In the next two years, Metro is currently working on a technologically advanced and easy-to-use electronic Smart Card fare system. A new computer system will be installed to make this exciting Smart Card system work. As part this project, Metro will either retrofit or replace its aging and outdated fareboxes and ticket vending machines, which are getting harder and more expensive to maintain.
Smart Cards will:
Metro received a special federal grant just to do this project. Metro’s project partner is Madison County Transit, which has assisted with the project study and evaluation and may also implement the new system.
This project is still in development and won’t be in effect for two years, so there are a lot of policy decisions and practical decisions that still need to be made. But we’re so excited about it that we’re going to go share the possibilities that the technology will bring. As the decisions are made later, we’ll keep you updated on how the system will actually work here in St. Louis.
What is a Smart Card, and how does it work?
Smart Cards carry tiny electronic circuits that will keep track of how much value they have on them and what trips you’ve taken that day. They can be loaded with value (i.e. dollar amounts), used until the value is all used up, and then reloaded again.
Users “tap” their Smart Cards on the farebox or validator, which responds with a light and an audible alert to indicate the fare is accepted.
How will I add value to my Smart Card?
The ticket vending machines will be updated so that they can reload value on Smart Cards. Many Smart Card systems also let users manage their accounts online, including adding value.

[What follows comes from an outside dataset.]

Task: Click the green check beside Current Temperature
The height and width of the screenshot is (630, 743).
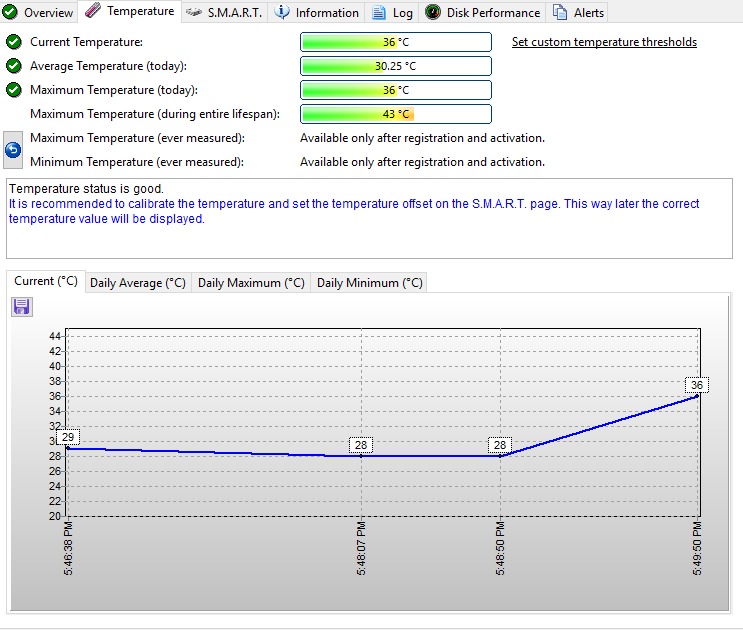Action: click(x=13, y=42)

When will this be ready for me to use?
We hope to have the test system in place and running by the early 2012. A test system maybe in place by next year. It will take that long to design a system that works for riders, develop the software, network the vending machines and validators into our system (which will involve work like tearing up concrete at stations to put in electrical connections, etc.), and make all of the policy decisions that need to be made so that the new system functions smoothly and fits the needs for St. Louis.
How will this help the “free rider” problem?
Metro actually has two “free rider” problems. One is actual fare evaders; the other is the public perception that Metro has a bigger “free rider” problem than it really does. In truth, our own studies show a very low fare-evasion rate compared to other systems in the industry. But because monthly passholders don’t buy tickets and are frequently recognized by the security guards and fare checkers as they board the same bus or enter the same MetroLink station every day, many people riding our system perceive that their fares are not checked and they are riding for free.
With a Smart Card system, though, everyone will “tap” their cards on the farebox or validator as they enter the bus or a MetroLink station. The farebox or validator will make a noise and flash a light, so everyone watching will know that the person “paid” their fare as they entered. (And if someone doesn’t tap, everyone on the platform also would know!) If eventually Metro should go to a barrier system (either physical or virtual), the Smart Cards can be used for that, too. There will still be fare checkers who will carry handheld validators that can tell if you “tapped” your card and issue citations if they find violators.